Just a warning for everyone from California, Colorado, Washington, Oregon, etc. They do require you to certify for the background screening that you have not done any federally illegal drugs in the last 12 months, and possibly do drug tests. Might not want to spend too much time on it if that applies to you.
This is such a shame. I remember the NSA and FBI having trouble finding techies because basically everyone they interviewed had smoked weed sometime in the last five years.
Which, particularly for those agencies, comes about due to the most absurd of reasons:
1. We'd treat drug using employees really seriously
2. Therefore you must not do drugs
3. Because we're so serious about this this becomes a major blackmailing vector.
4. So we need to make really sure you're a drug user.
It's an entirely manufactured problem that could be solved overnight by them just saying "hey, don't show up high on the job, but what you do in your own time is your own business, and we won't pro-actively investigate it anymore than any other citizen".
You would need to take a drug test to work for the USDS. To the best of my knowledge, you don't have to take a drug test to apply to 18F, although I believe that you may be asked the question as part of the application process for 18F.
I work at 18F but am speaking about my experience here and experiences heard from coworkers, not officially on behalf of 18F.
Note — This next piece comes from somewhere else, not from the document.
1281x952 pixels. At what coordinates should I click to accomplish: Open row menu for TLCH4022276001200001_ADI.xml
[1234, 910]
Applying to 18F didn't require a drug test for me. The application process asks this question in the background check part (details at "security clearance" at the bottom of https://pages.18f.gov/joining-18f/how-to-apply/ for anyone curious), but answering yes to the "have you ever done federally-illegal drugs" question is not an automatic disqualification. It can be a disqualification depending on the details of the drug use.
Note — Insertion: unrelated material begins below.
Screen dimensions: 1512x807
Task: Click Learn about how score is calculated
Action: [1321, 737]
further warning, if you apply for a secret or ts clearance (which many, many IT jobs in the federal government require and particular anything that interacts with the DoD), you will be put through a polygraph... It's even more intrusive now and the background check is even more thorough in the post-snowden era.
> the background check is even more thorough in the post-snowden era.
Why is that?
I mean, this would be a case of "shutting the stable door after the horse has bolted" except that Snowden would pretty clearly have passed a more thorough background check. His background wasn't the problem.
The only thing I can think of that might actually have preemptively filtered him (or those like him) out would be some sort of psych test biased toward authoritarianism.
because knee jerk reaction, assuming logical reasons for well thought out responses on the part of the federal government dinosaur apparatus will only make your head hurt.
Hmm. I guess I thought ramping up the number of polygraph tests and re-evaluating which systems are accessible by people with various roles, responsibilities, and clearances would be a much higher priority.
Background checks are obviously a necessary and useful tool, I am just not sure I understand which dotted lines (regardless of their logic or illogic) connect "Snowden" to "more background checks" in a knee-jerk reaction.
Actually not completely true. It depends on the agency that sponsors your clearance and it has more to do with the agency's involvement in the intelligence community. The White House does not require it.